La Terre réfléchit autant de lumière solaire vers l’espace depuis son hémisphère est que depuis son hémisphère ouest — une symétrie remarquable découverte après 25 ans de données satellitaires. Plus troublant : les modèles climatiques actuels ne reproduisent pas cette symétrie, ce qui pourrait expliquer une partie de l’incertitude persistante dans les projections climatiques.
Ce que vous allez apprendre
- Comment une ligne passant par l’Europe de l’Est et l’Alaska divise la Terre en deux hémisphères à albédo identique
- Pourquoi El Niño et la circulation de Walker sont probablement responsables de cette symétrie
- Pourquoi l’incapacité des modèles climatiques à reproduire ce phénomène est préoccupante
Une symétrie que personne ne cherchait
Depuis un demi-siècle, les scientifiques savent que les hémisphères nord et sud de la Terre ont un albédo quasi identique — environ 29 % du rayonnement solaire reçu est réfléchi vers l’espace — malgré des compositions radicalement différentes en terres et en océans. Une surprise en soi.
Des chercheurs de l’Université du Colorado à Boulder se sont alors demandé si d’autres symétries similaires avaient été négligées. En analysant 25 années de données du programme CERES de la NASA — des satellites mesurant le bilan énergétique de la Terre de 2001 à 2025 — ils ont découvert quelque chose d’inattendu.

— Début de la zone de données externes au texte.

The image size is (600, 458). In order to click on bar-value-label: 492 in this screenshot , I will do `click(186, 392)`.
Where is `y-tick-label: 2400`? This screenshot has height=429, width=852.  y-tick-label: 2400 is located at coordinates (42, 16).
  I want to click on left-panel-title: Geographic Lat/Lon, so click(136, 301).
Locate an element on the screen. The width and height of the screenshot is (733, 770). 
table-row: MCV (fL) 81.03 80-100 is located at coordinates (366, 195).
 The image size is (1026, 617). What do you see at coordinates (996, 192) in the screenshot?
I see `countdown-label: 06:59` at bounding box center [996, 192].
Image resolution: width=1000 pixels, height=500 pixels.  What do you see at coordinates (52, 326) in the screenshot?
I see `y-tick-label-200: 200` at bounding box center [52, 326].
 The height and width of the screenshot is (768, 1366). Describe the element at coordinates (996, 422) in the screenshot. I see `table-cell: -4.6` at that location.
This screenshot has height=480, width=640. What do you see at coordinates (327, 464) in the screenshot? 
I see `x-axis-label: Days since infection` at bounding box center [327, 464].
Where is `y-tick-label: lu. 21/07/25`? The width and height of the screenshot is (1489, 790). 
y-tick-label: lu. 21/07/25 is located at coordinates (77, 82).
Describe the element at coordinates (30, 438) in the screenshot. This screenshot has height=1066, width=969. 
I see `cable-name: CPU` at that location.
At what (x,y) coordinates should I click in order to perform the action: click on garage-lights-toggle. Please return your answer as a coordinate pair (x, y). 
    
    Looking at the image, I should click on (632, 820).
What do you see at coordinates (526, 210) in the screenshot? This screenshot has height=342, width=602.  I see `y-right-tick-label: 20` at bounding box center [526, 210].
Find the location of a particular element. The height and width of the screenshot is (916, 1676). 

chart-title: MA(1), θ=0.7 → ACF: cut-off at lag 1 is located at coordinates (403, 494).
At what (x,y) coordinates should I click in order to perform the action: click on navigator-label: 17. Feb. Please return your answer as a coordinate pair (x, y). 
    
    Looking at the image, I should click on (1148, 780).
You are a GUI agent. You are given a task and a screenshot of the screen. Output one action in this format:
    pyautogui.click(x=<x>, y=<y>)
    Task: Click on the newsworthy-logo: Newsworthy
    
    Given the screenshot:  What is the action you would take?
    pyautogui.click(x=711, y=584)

Le méridien 27° Est : une ligne de partage unique
Un grand cercle passant par les méridiens 27° est et 153° ouest divise la Terre en deux hémisphères qui réfléchissent la même quantité de lumière solaire, avec une différence inférieure à 0,01 watt par mètre carré. Cette ligne traverse l’Europe de l’Est, la Turquie, l’Afrique centrale vers le nord, et longe la Norvège et l’Alaska sur l’autre méridien.
Ce qui frappe les chercheurs, c’est la spécificité de cette ligne. Déplacez-la d’un degré dans n’importe quelle direction, et la symétrie disparaît. Elle est en outre stable sur l’ensemble des 25 années d’observations. Et elle est triple : les deux hémisphères présentent des proportions similaires d’océan libre de glace, des effets nuageux similaires, et réfléchissent des quantités similaires de lumière par ciel clair.
El Niño comme mécanisme régulateur
Les chercheurs proposent une explication : la circulation de Walker, cette boucle atmosphérique tropicale qui déplace l’air chaud et humide d’ouest en est en altitude. Pendant les années La Niña, cette circulation s’intensifie et augmente la couverture nuageuse dans l’hémisphère est, qui réfléchit davantage. Pendant El Niño, les eaux chaudes se répandent dans le Pacifique et c’est l’hémisphère ouest qui réfléchit plus. Sur le long terme, ces variations se compensent — maintenant la symétrie est-ouest centrée autour du méridien 27° est.
Un révélateur des limites des modèles climatiques
Lorsque les chercheurs ont testé si les modèles climatiques actuels reproduisaient cette symétrie, le résultat a été décevant : ils ne l’ont pas reproduite. Pour Norman Loeb, climatologue à la NASA et responsable du programme CERES, ce constat est significatif. Si les modèles ratent une contrainte aussi fondamentale du système climatique terrestre, cela pourrait contribuer à l’incertitude persistante dans les projections climatiques futures.